Every entry must be printed again exactly, with nothing left out.

Stored records:
....
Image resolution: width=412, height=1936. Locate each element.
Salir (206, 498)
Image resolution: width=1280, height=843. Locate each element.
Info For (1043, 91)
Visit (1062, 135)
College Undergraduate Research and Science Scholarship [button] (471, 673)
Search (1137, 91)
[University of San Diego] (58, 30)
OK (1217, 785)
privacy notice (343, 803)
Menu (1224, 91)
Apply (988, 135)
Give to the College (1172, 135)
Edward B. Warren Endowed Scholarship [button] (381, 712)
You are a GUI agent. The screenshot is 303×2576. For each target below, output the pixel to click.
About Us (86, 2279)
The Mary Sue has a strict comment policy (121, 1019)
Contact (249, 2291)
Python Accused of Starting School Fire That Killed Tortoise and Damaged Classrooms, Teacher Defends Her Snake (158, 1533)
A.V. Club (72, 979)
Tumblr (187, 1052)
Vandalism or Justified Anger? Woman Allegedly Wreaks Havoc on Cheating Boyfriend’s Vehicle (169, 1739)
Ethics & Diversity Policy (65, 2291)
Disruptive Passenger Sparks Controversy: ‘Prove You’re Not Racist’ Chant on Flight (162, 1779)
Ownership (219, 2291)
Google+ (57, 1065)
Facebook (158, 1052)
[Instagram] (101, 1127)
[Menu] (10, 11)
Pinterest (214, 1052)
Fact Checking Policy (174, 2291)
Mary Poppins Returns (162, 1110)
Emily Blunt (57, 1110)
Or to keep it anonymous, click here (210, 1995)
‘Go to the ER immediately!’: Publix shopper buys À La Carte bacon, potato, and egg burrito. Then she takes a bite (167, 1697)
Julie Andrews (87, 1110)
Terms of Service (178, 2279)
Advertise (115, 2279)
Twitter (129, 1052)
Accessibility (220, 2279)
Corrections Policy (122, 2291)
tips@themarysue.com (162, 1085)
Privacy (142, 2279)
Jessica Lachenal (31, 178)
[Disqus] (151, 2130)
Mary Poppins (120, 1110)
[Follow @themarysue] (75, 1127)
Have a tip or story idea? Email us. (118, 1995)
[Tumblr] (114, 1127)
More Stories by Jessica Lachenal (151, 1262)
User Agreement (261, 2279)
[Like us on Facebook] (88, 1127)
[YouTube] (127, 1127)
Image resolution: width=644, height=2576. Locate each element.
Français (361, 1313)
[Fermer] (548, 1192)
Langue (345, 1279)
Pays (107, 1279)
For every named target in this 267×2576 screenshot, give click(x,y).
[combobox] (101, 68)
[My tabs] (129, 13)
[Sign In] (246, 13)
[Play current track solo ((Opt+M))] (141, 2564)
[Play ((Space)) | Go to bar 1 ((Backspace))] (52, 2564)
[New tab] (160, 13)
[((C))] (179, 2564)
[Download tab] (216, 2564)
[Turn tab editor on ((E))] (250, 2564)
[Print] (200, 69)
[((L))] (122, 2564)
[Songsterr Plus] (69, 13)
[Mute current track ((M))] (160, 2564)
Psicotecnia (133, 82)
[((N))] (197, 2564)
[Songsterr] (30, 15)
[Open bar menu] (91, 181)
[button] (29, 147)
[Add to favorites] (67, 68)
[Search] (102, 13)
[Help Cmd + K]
....
> TASK RESPONSE:
Image resolution: width=412, height=1936. Locate each element.
Salir (206, 498)
Image resolution: width=1280, height=843. Locate each element.
Info For (1043, 91)
Visit (1062, 135)
College Undergraduate Research and Science Scholarship [button] (471, 673)
Search (1137, 91)
[University of San Diego] (58, 30)
OK (1217, 785)
privacy notice (343, 803)
Menu (1224, 91)
Apply (988, 135)
Give to the College (1172, 135)
Edward B. Warren Endowed Scholarship [button] (381, 712)
You are a GUI agent. The screenshot is 303×2576. For each target below, output the pixel to click.
About Us (86, 2279)
The Mary Sue has a strict comment policy (121, 1019)
Contact (249, 2291)
Python Accused of Starting School Fire That Killed Tortoise and Damaged Classrooms, Teacher Defends Her Snake (158, 1533)
A.V. Club (72, 979)
Tumblr (187, 1052)
Vandalism or Justified Anger? Woman Allegedly Wreaks Havoc on Cheating Boyfriend’s Vehicle (169, 1739)
Ethics & Diversity Policy (65, 2291)
Disruptive Passenger Sparks Controversy: ‘Prove You’re Not Racist’ Chant on Flight (162, 1779)
Ownership (219, 2291)
Google+ (57, 1065)
Facebook (158, 1052)
[Instagram] (101, 1127)
[Menu] (10, 11)
Pinterest (214, 1052)
Fact Checking Policy (174, 2291)
Mary Poppins Returns (162, 1110)
Emily Blunt (57, 1110)
Or to keep it anonymous, click here (210, 1995)
‘Go to the ER immediately!’: Publix shopper buys À La Carte bacon, potato, and egg burrito. Then she takes a bite (167, 1697)
Julie Andrews (87, 1110)
Terms of Service (178, 2279)
Advertise (115, 2279)
Twitter (129, 1052)
Accessibility (220, 2279)
Corrections Policy (122, 2291)
tips@themarysue.com (162, 1085)
Privacy (142, 2279)
Jessica Lachenal (31, 178)
[Disqus] (151, 2130)
Mary Poppins (120, 1110)
[Follow @themarysue] (75, 1127)
Have a tip or story idea? Email us. (118, 1995)
[Tumblr] (114, 1127)
More Stories by Jessica Lachenal (151, 1262)
User Agreement (261, 2279)
[Like us on Facebook] (88, 1127)
[YouTube] (127, 1127)
Image resolution: width=644, height=2576. Locate each element.
Français (361, 1313)
[Fermer] (548, 1192)
Langue (345, 1279)
Pays (107, 1279)
For every named target in this 267×2576 screenshot, give click(x,y).
[combobox] (101, 68)
[My tabs] (129, 13)
[Sign In] (246, 13)
[Play current track solo ((Opt+M))] (141, 2564)
[Play ((Space)) | Go to bar 1 ((Backspace))] (52, 2564)
[New tab] (160, 13)
[((C))] (179, 2564)
[Download tab] (216, 2564)
[Turn tab editor on ((E))] (250, 2564)
[Print] (200, 69)
[((L))] (122, 2564)
[Songsterr Plus] (69, 13)
[Mute current track ((M))] (160, 2564)
Psicotecnia (133, 82)
[((N))] (197, 2564)
[Songsterr] (30, 15)
[Open bar menu] (91, 181)
[button] (29, 147)
[Add to favorites] (67, 68)
[Search] (102, 13)
[Help Cmd + K]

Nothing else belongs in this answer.